[Opening DATA PROVIDED section]

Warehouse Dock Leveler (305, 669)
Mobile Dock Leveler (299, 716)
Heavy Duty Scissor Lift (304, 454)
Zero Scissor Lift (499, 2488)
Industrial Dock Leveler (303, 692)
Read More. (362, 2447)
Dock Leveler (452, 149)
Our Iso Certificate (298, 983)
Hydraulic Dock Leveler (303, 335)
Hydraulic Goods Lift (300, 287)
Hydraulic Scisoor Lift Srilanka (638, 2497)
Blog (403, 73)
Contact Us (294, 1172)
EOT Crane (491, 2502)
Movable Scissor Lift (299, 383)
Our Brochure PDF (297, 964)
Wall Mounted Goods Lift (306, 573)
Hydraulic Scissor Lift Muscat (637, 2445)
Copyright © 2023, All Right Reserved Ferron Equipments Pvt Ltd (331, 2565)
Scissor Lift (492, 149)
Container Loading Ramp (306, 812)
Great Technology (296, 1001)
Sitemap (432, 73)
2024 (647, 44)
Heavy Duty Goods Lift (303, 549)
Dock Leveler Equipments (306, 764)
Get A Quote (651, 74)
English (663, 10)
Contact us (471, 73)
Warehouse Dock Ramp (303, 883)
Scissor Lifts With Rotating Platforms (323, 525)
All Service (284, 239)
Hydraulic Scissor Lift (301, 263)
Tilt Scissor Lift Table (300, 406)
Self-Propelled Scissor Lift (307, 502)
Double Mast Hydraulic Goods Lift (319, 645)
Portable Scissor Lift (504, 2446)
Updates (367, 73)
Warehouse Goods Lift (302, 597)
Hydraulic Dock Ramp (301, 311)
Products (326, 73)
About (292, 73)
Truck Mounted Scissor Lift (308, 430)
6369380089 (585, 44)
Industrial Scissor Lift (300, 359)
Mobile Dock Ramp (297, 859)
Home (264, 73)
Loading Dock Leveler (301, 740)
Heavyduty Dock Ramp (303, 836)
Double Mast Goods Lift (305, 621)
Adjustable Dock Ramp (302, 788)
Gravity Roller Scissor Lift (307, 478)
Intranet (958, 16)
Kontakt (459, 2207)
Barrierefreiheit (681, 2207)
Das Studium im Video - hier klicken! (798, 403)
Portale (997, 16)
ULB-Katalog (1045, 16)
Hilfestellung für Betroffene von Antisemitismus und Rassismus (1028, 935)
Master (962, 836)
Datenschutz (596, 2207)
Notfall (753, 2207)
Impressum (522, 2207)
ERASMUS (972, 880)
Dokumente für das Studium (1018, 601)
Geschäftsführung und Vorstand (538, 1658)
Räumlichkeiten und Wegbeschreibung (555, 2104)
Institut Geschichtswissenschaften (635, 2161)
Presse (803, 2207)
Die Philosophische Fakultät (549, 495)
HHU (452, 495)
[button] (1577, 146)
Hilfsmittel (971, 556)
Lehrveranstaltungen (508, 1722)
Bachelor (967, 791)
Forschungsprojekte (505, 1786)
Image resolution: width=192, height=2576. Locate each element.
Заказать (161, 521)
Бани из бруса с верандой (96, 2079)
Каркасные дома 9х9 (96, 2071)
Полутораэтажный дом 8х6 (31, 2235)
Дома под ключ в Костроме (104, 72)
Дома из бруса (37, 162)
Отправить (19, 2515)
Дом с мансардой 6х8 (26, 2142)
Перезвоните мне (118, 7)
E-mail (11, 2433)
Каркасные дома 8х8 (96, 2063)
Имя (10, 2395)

[Closing DATA PROVIDED section]

§ **TASK DETAILS**: Please, starting with the first line of the material above, write out each line exactly and finish on the line that includes "Заказать (161, 521)".

§ **EXERCISE RESPONSE**:
Warehouse Dock Leveler (305, 669)
Mobile Dock Leveler (299, 716)
Heavy Duty Scissor Lift (304, 454)
Zero Scissor Lift (499, 2488)
Industrial Dock Leveler (303, 692)
Read More. (362, 2447)
Dock Leveler (452, 149)
Our Iso Certificate (298, 983)
Hydraulic Dock Leveler (303, 335)
Hydraulic Goods Lift (300, 287)
Hydraulic Scisoor Lift Srilanka (638, 2497)
Blog (403, 73)
Contact Us (294, 1172)
EOT Crane (491, 2502)
Movable Scissor Lift (299, 383)
Our Brochure PDF (297, 964)
Wall Mounted Goods Lift (306, 573)
Hydraulic Scissor Lift Muscat (637, 2445)
Copyright © 2023, All Right Reserved Ferron Equipments Pvt Ltd (331, 2565)
Scissor Lift (492, 149)
Container Loading Ramp (306, 812)
Great Technology (296, 1001)
Sitemap (432, 73)
2024 (647, 44)
Heavy Duty Goods Lift (303, 549)
Dock Leveler Equipments (306, 764)
Get A Quote (651, 74)
English (663, 10)
Contact us (471, 73)
Warehouse Dock Ramp (303, 883)
Scissor Lifts With Rotating Platforms (323, 525)
All Service (284, 239)
Hydraulic Scissor Lift (301, 263)
Tilt Scissor Lift Table (300, 406)
Self-Propelled Scissor Lift (307, 502)
Double Mast Hydraulic Goods Lift (319, 645)
Portable Scissor Lift (504, 2446)
Updates (367, 73)
Warehouse Goods Lift (302, 597)
Hydraulic Dock Ramp (301, 311)
Products (326, 73)
About (292, 73)
Truck Mounted Scissor Lift (308, 430)
6369380089 (585, 44)
Industrial Scissor Lift (300, 359)
Mobile Dock Ramp (297, 859)
Home (264, 73)
Loading Dock Leveler (301, 740)
Heavyduty Dock Ramp (303, 836)
Double Mast Goods Lift (305, 621)
Adjustable Dock Ramp (302, 788)
Gravity Roller Scissor Lift (307, 478)
Intranet (958, 16)
Kontakt (459, 2207)
Barrierefreiheit (681, 2207)
Das Studium im Video - hier klicken! (798, 403)
Portale (997, 16)
ULB-Katalog (1045, 16)
Hilfestellung für Betroffene von Antisemitismus und Rassismus (1028, 935)
Master (962, 836)
Datenschutz (596, 2207)
Notfall (753, 2207)
Impressum (522, 2207)
ERASMUS (972, 880)
Dokumente für das Studium (1018, 601)
Geschäftsführung und Vorstand (538, 1658)
Räumlichkeiten und Wegbeschreibung (555, 2104)
Institut Geschichtswissenschaften (635, 2161)
Presse (803, 2207)
Die Philosophische Fakultät (549, 495)
HHU (452, 495)
[button] (1577, 146)
Hilfsmittel (971, 556)
Lehrveranstaltungen (508, 1722)
Bachelor (967, 791)
Forschungsprojekte (505, 1786)
Image resolution: width=192, height=2576. Locate each element.
Заказать (161, 521)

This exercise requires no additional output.